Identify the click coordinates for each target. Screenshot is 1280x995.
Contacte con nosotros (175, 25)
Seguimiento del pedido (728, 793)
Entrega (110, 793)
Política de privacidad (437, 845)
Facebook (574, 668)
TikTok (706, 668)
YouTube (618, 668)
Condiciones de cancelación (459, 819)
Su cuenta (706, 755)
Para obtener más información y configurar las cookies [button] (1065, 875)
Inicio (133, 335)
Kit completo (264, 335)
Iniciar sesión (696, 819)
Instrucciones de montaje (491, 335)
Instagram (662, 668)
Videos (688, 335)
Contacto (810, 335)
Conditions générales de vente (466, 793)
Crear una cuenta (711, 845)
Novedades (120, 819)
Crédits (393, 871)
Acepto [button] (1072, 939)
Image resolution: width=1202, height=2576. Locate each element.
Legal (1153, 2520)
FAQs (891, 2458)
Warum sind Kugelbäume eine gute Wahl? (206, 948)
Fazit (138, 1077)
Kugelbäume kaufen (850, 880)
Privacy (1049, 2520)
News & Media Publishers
----
## BRIEF
Retype each of the preceding records exactly as printed.

## WRITTEN SOLUTION
Identify the click coordinates for each target. Screenshot is 1280x995.
Contacte con nosotros (175, 25)
Seguimiento del pedido (728, 793)
Entrega (110, 793)
Política de privacidad (437, 845)
Facebook (574, 668)
TikTok (706, 668)
YouTube (618, 668)
Condiciones de cancelación (459, 819)
Su cuenta (706, 755)
Para obtener más información y configurar las cookies [button] (1065, 875)
Inicio (133, 335)
Kit completo (264, 335)
Iniciar sesión (696, 819)
Instrucciones de montaje (491, 335)
Instagram (662, 668)
Videos (688, 335)
Contacto (810, 335)
Conditions générales de vente (466, 793)
Crear una cuenta (711, 845)
Novedades (120, 819)
Crédits (393, 871)
Acepto [button] (1072, 939)
Image resolution: width=1202, height=2576. Locate each element.
Legal (1153, 2520)
FAQs (891, 2458)
Warum sind Kugelbäume eine gute Wahl? (206, 948)
Fazit (138, 1077)
Kugelbäume kaufen (850, 880)
Privacy (1049, 2520)
News & Media Publishers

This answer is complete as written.